Some members of the House Appropriations Committee voiced frustration with the Jindal administration for embracing the use of the one-time money rather than making reductions to state government.
“I’ve hit my max,” Schroder told Commissioner of Administration Paul Rainwater and other key Jindal administration budget aides. The spending plans need to be reworked because of a drop in state revenue projections.
Those drops are leading to proposals to cut money for higher education and health care and to pull dollars from funds set up for artificial reefs, economic development projects and other issues.
During hours of committee debate, significant changes were made to the budget bills, including:
“Very few people will get everything they want in this bill,” said state Rep. Jim Fannin, D-Jonesboro and the committee’s chairman, of HB1.
Overshadowing the proposed reductions was a fight over the advancement of the budget bills.
Fannin struggled to get HB1 advanced to the House floor. The bill failed in an initial vote to move it from committee to the full House.
State Rep. Brett Geymann, R-Lake Charles, said state officials are addicted to one-time money when they should be reducing the size of state government.
“If you want to quit digging the hole, we have to lay the shovel down,” Geymann said.

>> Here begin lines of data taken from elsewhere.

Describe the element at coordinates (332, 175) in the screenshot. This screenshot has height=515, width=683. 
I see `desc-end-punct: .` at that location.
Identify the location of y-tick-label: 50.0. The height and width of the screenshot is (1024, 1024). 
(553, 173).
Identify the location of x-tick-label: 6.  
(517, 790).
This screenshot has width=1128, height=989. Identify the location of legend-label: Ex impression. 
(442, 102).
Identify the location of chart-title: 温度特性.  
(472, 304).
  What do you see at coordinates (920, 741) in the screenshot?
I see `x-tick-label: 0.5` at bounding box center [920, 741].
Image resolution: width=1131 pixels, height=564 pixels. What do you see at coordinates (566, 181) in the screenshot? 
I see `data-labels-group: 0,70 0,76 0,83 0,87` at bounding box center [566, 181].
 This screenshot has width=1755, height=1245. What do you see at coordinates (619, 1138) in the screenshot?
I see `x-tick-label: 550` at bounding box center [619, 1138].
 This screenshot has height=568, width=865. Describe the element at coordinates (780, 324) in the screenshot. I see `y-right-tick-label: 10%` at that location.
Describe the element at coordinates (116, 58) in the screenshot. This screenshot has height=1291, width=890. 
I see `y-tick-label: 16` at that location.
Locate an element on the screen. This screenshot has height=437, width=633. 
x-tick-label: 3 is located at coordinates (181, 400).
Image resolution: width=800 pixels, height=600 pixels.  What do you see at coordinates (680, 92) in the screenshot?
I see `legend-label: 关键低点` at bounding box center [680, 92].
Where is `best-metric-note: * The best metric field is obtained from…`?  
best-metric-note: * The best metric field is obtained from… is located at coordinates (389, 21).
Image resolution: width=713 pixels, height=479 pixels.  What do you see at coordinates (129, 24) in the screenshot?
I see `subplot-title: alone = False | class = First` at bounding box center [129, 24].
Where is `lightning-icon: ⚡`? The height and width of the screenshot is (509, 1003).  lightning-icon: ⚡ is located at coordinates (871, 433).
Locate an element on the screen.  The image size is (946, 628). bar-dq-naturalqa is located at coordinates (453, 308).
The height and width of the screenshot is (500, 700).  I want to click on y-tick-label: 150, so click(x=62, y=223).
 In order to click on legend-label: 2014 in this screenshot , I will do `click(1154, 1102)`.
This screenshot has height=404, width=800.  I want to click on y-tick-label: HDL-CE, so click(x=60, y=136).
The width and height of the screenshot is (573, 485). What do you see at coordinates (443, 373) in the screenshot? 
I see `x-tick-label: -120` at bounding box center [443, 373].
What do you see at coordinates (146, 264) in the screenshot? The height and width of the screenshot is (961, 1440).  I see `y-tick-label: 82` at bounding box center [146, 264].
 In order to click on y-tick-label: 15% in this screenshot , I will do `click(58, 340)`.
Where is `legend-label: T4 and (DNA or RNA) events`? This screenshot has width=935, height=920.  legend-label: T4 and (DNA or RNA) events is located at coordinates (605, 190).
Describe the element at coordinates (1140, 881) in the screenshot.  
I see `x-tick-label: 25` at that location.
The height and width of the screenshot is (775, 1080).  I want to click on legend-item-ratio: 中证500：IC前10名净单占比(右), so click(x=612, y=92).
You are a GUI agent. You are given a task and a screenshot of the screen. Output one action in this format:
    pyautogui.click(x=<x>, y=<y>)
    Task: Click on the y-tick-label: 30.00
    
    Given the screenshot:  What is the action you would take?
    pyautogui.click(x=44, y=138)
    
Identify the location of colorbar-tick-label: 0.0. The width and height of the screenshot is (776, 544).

Republicans, with a few Democrats tossed into the mix, blocked HB1. The committee then turned to HB822, which would take money from various funds across state government to balance next year’s budget. In what is known as a sweep, the state would use money from land sales, the Legislature’s technology fund and other sources to pay for state services such as health care.
Complaints quickly arose.
“You have to come to the reality sooner or later that maybe we can’t afford the government we grew,” said state Rep. John A. “Johnny” Berthelot, R-Gonzales.
Schroder, R-Covington, said the economy does not appear to be getting better.
He said the Jindal administration is not keeping its promise to wean the state off one-time money.
“You said we were going to get out of this habit three years ago,” Schroder said.
Rainwater, who is Gov. Bobby Jindal’s chief budget aide, said the administration does not like using one-time money or sweeping funds any more than anyone else does.
He said the money has to be used to prevent drastic cuts to health care and higher education.
“You can’t take a chainsaw and cut across the table,” Rainwater said.
He said state government has to be whittled down in a careful approach.
In the end, the committee grudgingly agreed to advance the bills.